■ What to do ■
Reproduce the mailing-list message on aggregates below, word for word and in full.

■ Text segment ■
· · · · · · ·
Idea for aggregates

From: Greg Stark <stark(at)mit(dot)edu>
To: PostgreSQL-development <pgsql-hackers(at)postgresql(dot)org>
Subject: Idea for aggregates
Date: 2014-04-04 22:13:40
Message-ID: CAM-w4HNswsWehGSe4WO+tZR9KwrVPX3uJm_htUDX5pLbQZd-XQ@mail.gmail.com
Views: Raw Message | Whole Thread | Download mbox | Resend email
Thread:
Lists: pgsql-hackers

Simon, Dmitri, Peter Eisentraut, and I were chatting at PGConfNYC and
we had an idea for something interesting to do with aggregates.
Interestingly Simon and I came at this from two different directions
but realized we needed the same functionality to implement what we
wanted.

The basic idea is to separate the all the properties of the aggregate
functions except the final function from the final function into a
separate object. Giving the optimizer the knowledge that multiple
aggregate functions use the share the same basic machinery and
semantics for the state is the magic sauce that's a prerequisite for
the several ideas we were each thinking of.

I'm imagining something like (though I'm really not wedded to this
syntax at all):

CREATE AGGREGATE CLASS class_name ( input_data_type [ , ... ] ) (
SFUNC = sfunc,
STYPE = state_data_type
[ , INITCOND = initial_condition ]
[ , SORTOP = sort_operator ]
)

CREATE AGGREGATE func_name ( class_name ) (
SFUNC = sfunc
)

The idea then is that this should enable a number of useful optimizations:

1) If the planner sees multiple aggregates in the target list
belonging to the same class and having the same arguments then it
knows it can keep just one transition state varible for all of them.
· · · · · · ·
■ Collected material ■
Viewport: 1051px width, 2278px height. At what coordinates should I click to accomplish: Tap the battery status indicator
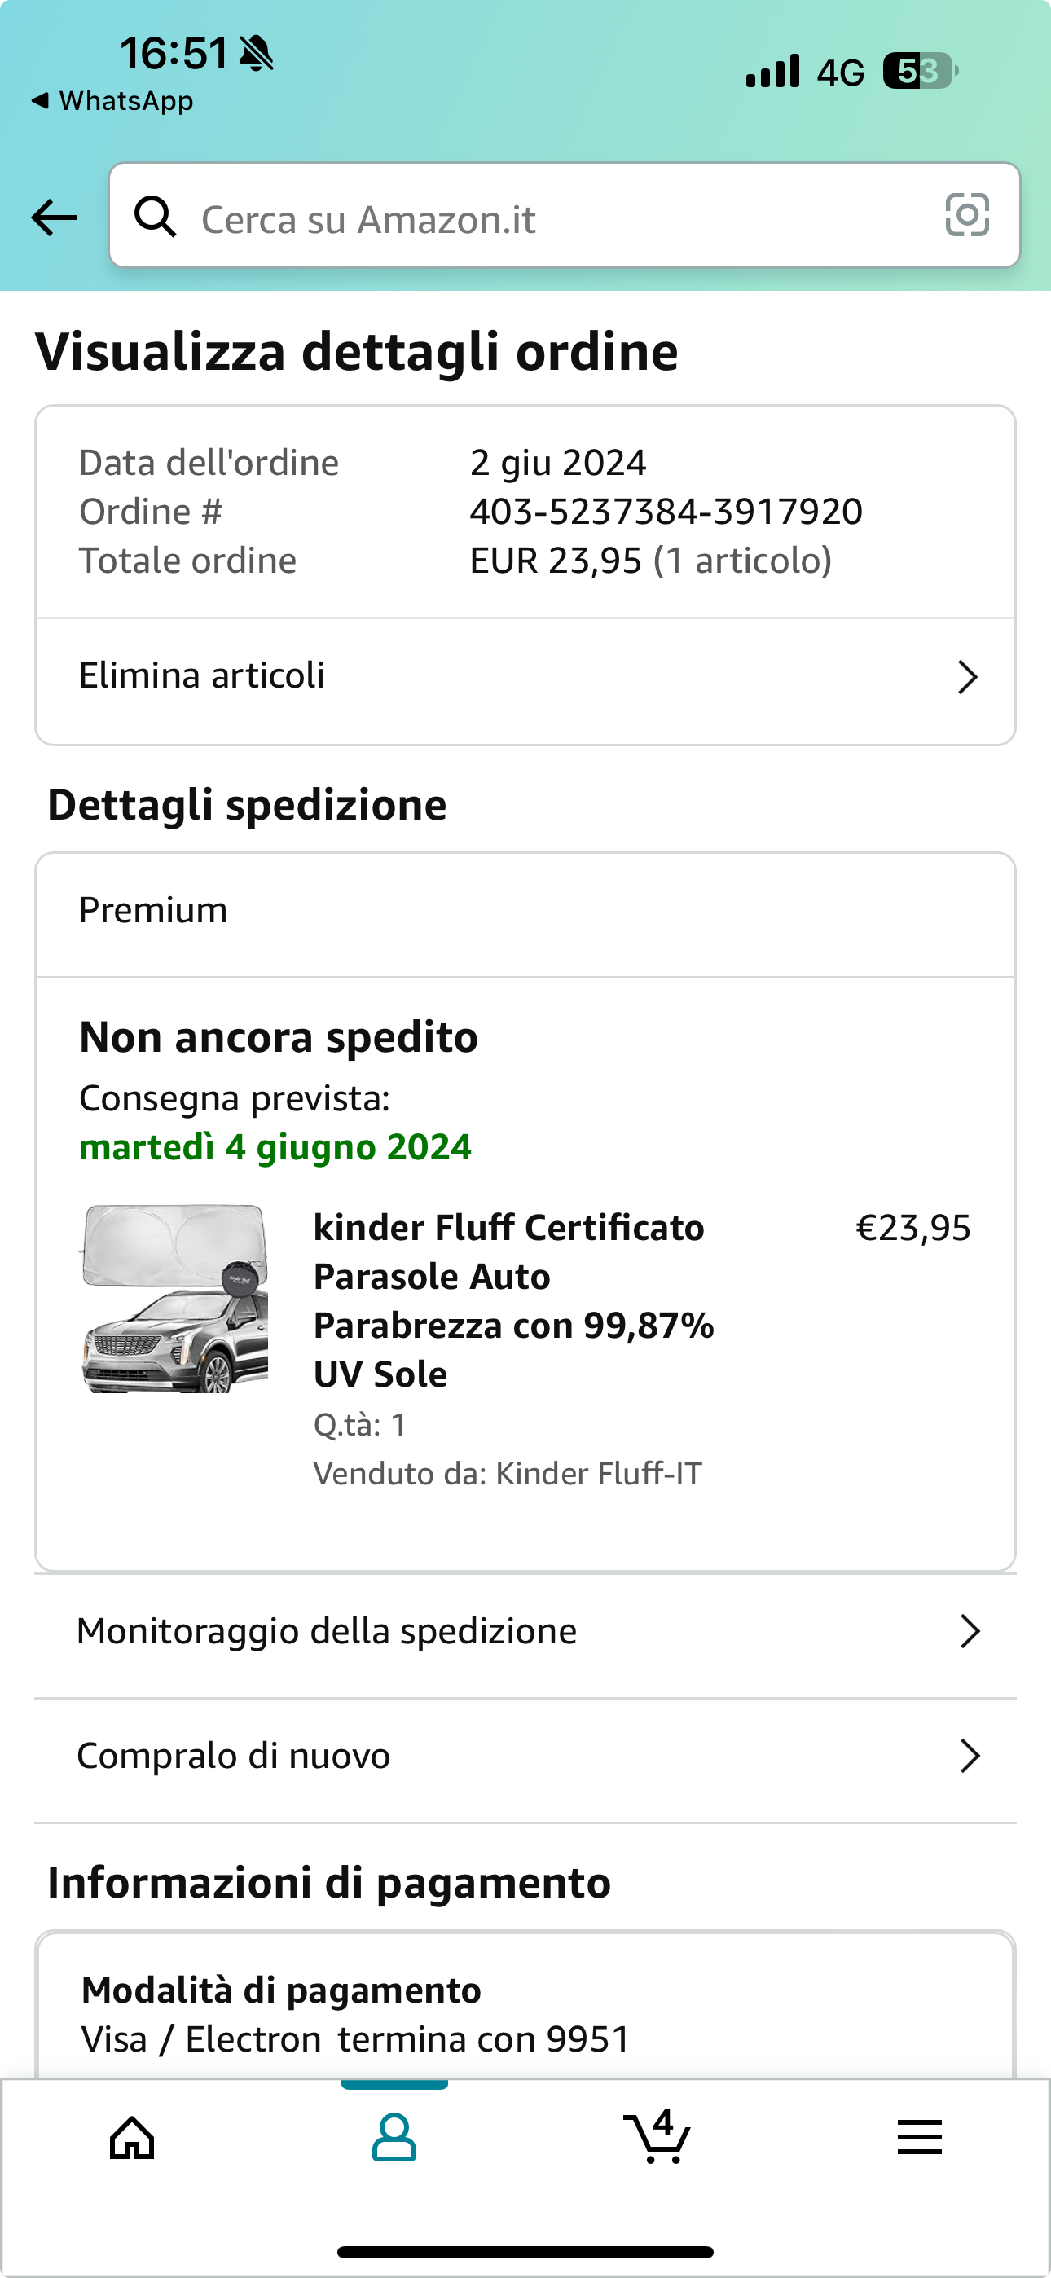point(920,72)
· · · · · · ·
■ Task output ■
Idea for aggregates

From: Greg Stark <stark(at)mit(dot)edu>
To: PostgreSQL-development <pgsql-hackers(at)postgresql(dot)org>
Subject: Idea for aggregates
Date: 2014-04-04 22:13:40
Message-ID: CAM-w4HNswsWehGSe4WO+tZR9KwrVPX3uJm_htUDX5pLbQZd-XQ@mail.gmail.com
Views: Raw Message | Whole Thread | Download mbox | Resend email
Thread:
Lists: pgsql-hackers

Simon, Dmitri, Peter Eisentraut, and I were chatting at PGConfNYC and
we had an idea for something interesting to do with aggregates.
Interestingly Simon and I came at this from two different directions
but realized we needed the same functionality to implement what we
wanted.

The basic idea is to separate the all the properties of the aggregate
functions except the final function from the final function into a
separate object. Giving the optimizer the knowledge that multiple
aggregate functions use the share the same basic machinery and
semantics for the state is the magic sauce that's a prerequisite for
the several ideas we were each thinking of.

I'm imagining something like (though I'm really not wedded to this
syntax at all):

CREATE AGGREGATE CLASS class_name ( input_data_type [ , ... ] ) (
SFUNC = sfunc,
STYPE = state_data_type
[ , INITCOND = initial_condition ]
[ , SORTOP = sort_operator ]
)

CREATE AGGREGATE func_name ( class_name ) (
SFUNC = sfunc
)

The idea then is that this should enable a number of useful optimizations:

1) If the planner sees multiple aggregates in the target list
belonging to the same class and having the same arguments then it
knows it can keep just one transition state varible for all of them.